The book focuses on the lives of four key characters - privileged ‘tech-evangelist’, Annie O’Mahoney; sex worker, Elena; ruthless pimp Emerson; and police detective, Warren. When Annie develops a web app to bring sex workers off the street and eliminate the need for a middleman (in this case the pimps, who don’t take kindly to having their role erased), these characters’ lives are set to come into violent conflict.
With liberal use of buzzwords, Annie encourages her best friend Veronica to assist her in making the sex industry ‘faster, fairer and more modern’; and the initial chapters follow the pair’s imaginative methods of spreading the word about the app among the street workers of London.
Weeks’ book imagines what happens when Annie’s rather unsexily-named app Pimple becomes a victim of its own success, with London’s pimps violently objecting to the changes to their core trade.
The book raises some very valid questions and concerns about legislation of the sex trade, and how best to protect those working in the industry (sometimes against their will, another point the author makes); and about accountability among those developing game-changing technology.
But far from being a po-faced moral tale, it’s written with a generous dash of dark humour, and Weeks is savvy enough to poke fun at his own millennial generation, with their smashed avocado-and-prosecco brunches and their relentless desire to create an app for everything.
The action flows at a fast-pace, and the gripping action begins early - a wave of violent crimes against female prostitutes has London’s sex workers on high alert - and doesn’t let up until the last page.
It’s a novel concept for a thriller, and one which largely succeeds - the characters and scenarios are skilfully brought to life, and Weeks writes with a journalist’s skill for witty word play.
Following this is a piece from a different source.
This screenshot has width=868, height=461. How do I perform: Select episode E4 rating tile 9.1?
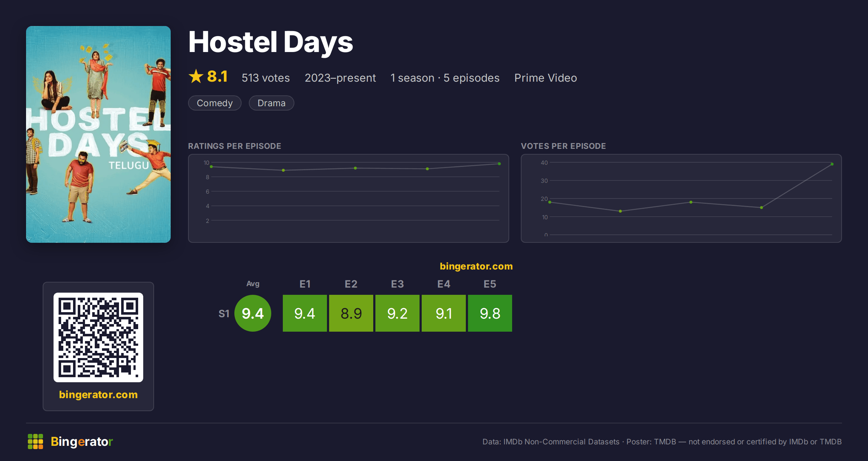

At times this backfires - some of the dialogue feels inauthentic - but does little to detract from the page turning nature of what is really an impressive debut.
The book packs a lot into little over 200 pages, and readers may well find they devour it in one ‘binge-read’; but may well be mulling over the issues for some time after they put the book down.
It would be easy to imagine Pimple translating well to the big screen (or even a small screen, for the Netflix generation), and on this evidence it looks like Weeks is very much one to watch among new writers.
Ryan Weeks is the editor of AltFi.com, one of the leading news and intelligence resources for ‘fintech’ (financial technology) in the UK. Pimple explores the dramatic consequences of technological disruption. It is out now through Amazon UK priced £10.99 in paperback and 99p in ebook.